Source material —
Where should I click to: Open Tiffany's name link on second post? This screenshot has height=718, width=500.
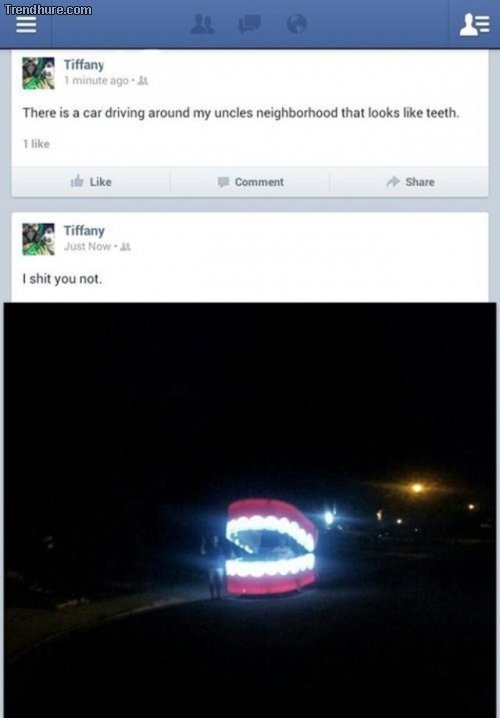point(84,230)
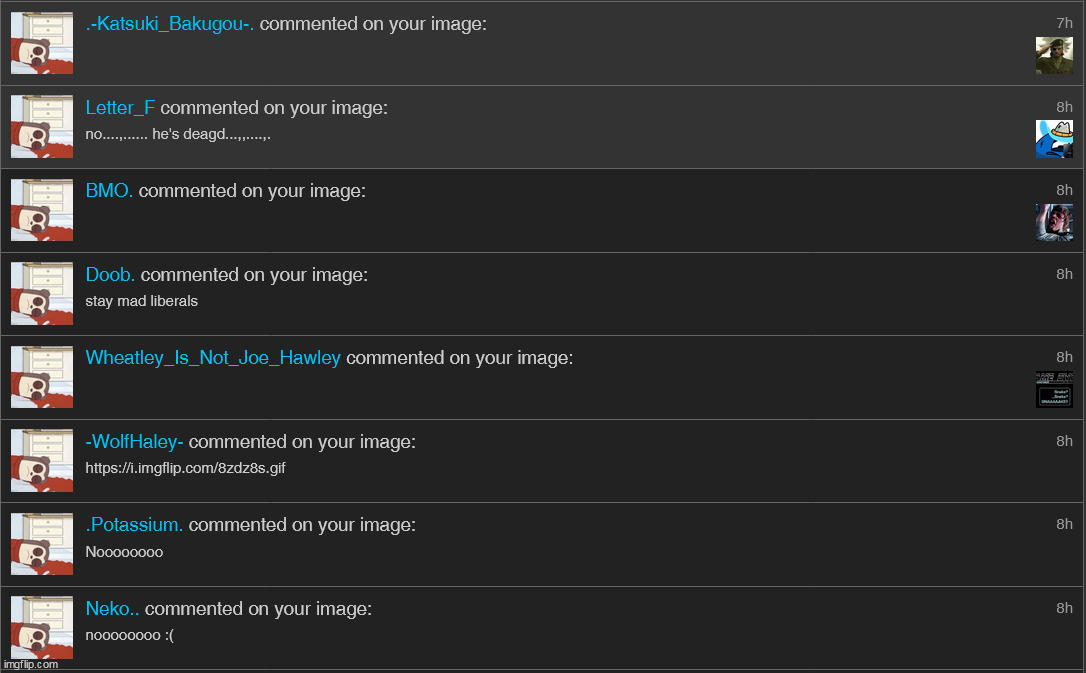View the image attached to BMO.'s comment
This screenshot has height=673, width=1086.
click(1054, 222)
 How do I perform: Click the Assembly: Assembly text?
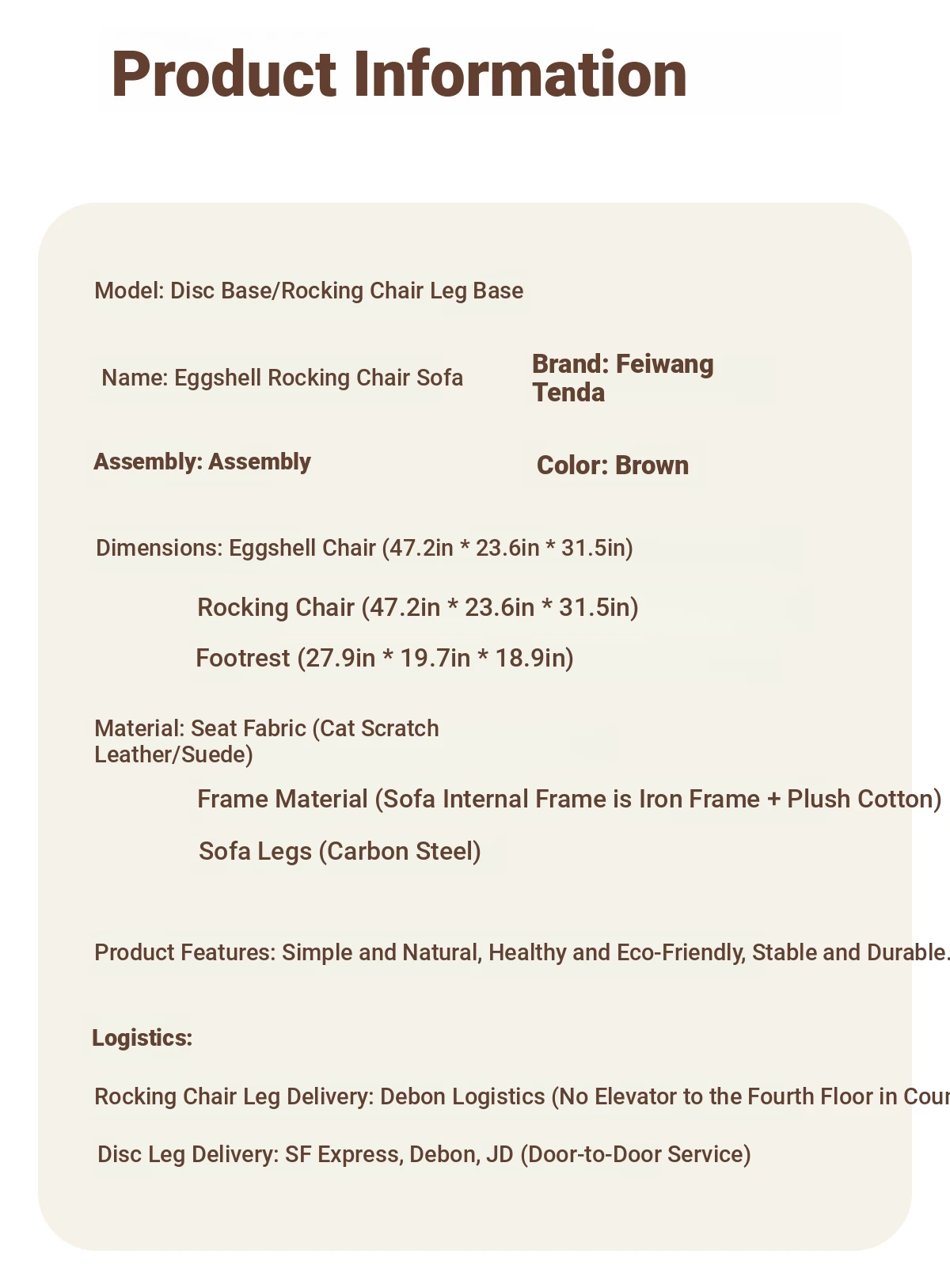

Exercise directions —
Your task is to retype the listing exactly, without its pictures.

Output of the task —
Where should I click to: Open Tiffany's name link on second post? This screenshot has height=718, width=500.
point(84,230)
View the image attached to BMO.'s comment
This screenshot has height=673, width=1086.
click(1054, 222)
 How do I perform: Click the Assembly: Assembly text?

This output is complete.